Whilst I was in the North West I was asked by a friend of mine to help at his workplace with some IT stuff. This taught me a few things: that my Windows Server skills are out of date and that eToken is more complicated than you’d think! eToken is basically a authentication system similar to smart cards, but uses a device that looks very much like a USB pen drive. It can also work over networks and this was the purpose, to secure servers at a remote site.

I have decided that I am going to use some of my time over the next few months to study for the MCSA exams or Microsoft Certified Systems Administrator. This is, I know a bit of a diversion from my Linux work over the past few years, but I don’t think I have the nessecary programming experience to be a proper Linux sys-admin. I last studied for these Microsoft exams back in 2000 when I passed the “Network Essentials” exam, but the failed “Windows NT Workstation”, sadly there was no credit for Network Essentials, it was just something you had to pass at the same time. So given that, my skills on the server aspects at least of Microsoft’s operating systems is about 8 years out of date. Maybe if I can improve my skills (and I’ll have bits of paper to prove it), then I’ll have more chance of getting a job… but can I keep it?
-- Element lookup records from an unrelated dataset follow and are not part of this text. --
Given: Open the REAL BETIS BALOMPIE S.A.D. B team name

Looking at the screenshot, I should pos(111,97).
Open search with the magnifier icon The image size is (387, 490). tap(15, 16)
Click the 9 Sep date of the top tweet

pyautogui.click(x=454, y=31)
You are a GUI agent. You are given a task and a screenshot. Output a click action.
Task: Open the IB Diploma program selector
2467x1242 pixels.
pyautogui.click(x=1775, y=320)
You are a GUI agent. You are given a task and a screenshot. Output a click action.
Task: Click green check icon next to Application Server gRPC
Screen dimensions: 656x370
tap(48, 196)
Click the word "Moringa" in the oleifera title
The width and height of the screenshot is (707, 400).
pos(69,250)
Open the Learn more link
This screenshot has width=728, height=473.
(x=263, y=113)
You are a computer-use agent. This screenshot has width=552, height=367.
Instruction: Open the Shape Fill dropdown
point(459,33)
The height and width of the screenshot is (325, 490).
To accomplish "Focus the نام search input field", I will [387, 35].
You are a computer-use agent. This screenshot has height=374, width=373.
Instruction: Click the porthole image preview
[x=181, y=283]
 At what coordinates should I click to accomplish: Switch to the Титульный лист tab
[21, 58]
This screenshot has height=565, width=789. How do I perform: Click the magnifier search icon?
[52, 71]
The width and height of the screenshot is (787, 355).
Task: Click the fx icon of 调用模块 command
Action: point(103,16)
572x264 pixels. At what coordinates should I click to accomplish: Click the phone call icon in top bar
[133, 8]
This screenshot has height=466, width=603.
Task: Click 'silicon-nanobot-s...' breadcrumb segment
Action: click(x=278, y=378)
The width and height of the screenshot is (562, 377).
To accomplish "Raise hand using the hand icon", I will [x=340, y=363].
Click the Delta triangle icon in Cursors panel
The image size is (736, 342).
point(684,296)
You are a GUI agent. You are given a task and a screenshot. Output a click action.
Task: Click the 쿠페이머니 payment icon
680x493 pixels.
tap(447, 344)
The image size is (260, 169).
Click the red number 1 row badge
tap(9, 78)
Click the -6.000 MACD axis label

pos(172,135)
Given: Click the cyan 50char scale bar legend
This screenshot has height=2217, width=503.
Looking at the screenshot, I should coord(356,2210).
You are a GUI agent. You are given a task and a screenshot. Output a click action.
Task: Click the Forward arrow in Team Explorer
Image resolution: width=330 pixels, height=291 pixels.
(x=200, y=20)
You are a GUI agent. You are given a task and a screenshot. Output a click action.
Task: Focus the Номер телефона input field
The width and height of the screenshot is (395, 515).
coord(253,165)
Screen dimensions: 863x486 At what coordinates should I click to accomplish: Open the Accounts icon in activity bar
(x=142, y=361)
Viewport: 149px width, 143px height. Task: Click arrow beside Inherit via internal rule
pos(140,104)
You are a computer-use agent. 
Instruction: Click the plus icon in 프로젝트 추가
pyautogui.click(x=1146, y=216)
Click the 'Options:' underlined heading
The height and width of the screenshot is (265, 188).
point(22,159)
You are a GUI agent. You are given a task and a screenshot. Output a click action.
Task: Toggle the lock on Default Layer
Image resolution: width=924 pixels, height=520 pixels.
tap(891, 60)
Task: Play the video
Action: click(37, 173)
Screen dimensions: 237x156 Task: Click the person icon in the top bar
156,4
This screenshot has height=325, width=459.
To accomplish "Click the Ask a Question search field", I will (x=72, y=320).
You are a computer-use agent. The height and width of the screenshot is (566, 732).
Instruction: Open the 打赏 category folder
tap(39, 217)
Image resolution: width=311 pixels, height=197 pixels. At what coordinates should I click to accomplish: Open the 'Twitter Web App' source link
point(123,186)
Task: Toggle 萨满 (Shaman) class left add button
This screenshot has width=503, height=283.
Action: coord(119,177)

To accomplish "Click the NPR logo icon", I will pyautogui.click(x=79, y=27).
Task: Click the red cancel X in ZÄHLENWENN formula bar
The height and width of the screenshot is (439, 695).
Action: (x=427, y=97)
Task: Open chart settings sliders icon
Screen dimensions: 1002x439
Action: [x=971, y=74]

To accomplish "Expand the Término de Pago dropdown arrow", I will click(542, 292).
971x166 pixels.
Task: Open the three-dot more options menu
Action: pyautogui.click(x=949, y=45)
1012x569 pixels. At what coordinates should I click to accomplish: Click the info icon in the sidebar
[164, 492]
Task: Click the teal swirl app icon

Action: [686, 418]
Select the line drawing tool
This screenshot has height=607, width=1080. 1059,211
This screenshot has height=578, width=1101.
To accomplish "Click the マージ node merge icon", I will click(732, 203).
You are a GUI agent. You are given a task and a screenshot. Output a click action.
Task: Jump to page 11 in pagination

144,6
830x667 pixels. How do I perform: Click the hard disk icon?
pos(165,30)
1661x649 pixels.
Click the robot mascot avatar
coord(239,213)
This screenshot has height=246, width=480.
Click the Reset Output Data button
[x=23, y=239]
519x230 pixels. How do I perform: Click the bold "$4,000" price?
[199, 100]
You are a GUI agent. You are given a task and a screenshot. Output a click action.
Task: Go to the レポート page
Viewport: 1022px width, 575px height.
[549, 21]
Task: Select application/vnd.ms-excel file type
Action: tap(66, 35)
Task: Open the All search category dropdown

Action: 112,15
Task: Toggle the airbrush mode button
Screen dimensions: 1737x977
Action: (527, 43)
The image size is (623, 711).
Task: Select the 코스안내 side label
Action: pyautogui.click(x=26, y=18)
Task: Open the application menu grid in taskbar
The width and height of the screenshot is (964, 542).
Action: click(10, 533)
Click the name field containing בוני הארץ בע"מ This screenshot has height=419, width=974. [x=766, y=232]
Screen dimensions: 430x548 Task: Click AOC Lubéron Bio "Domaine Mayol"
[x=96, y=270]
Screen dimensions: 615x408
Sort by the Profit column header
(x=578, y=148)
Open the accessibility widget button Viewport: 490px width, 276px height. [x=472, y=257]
Spending about a week working 9-5 really made me realise how little I use the time in the day, since I have been back it has been a struggle to find things to do and not to spend money fleetingly. The lack of structure has if anything made me more depressed.

Last weekend I went to the NAS International Conference in London, it was a fairly good conference and a good chance to catch up with friends that I hadn’t seen for some time. I also got to meet some fairly big names: Alex Thompson from Channel 4 News (who has an Autistic son), Jane Asher (President of the NAS and all round good cake maker) and some of the producers and writers of Holby City and the film Snow Cake. I managed to ask some good questions as well!

Next wek I will be trying to spend my time wisely by doing some work, helping with binding for a printing company in Saltash. Its a bit of a long way to go, but its only for 5 days. So hopefully I manage to work out those 5 days! I’m also signed up to help chase up and collect in the voter registration forms for Plymouth City Council, that kinda pays on a piecemeal basis apparently, £1.50 for each form collected of which I will have 300 to chase!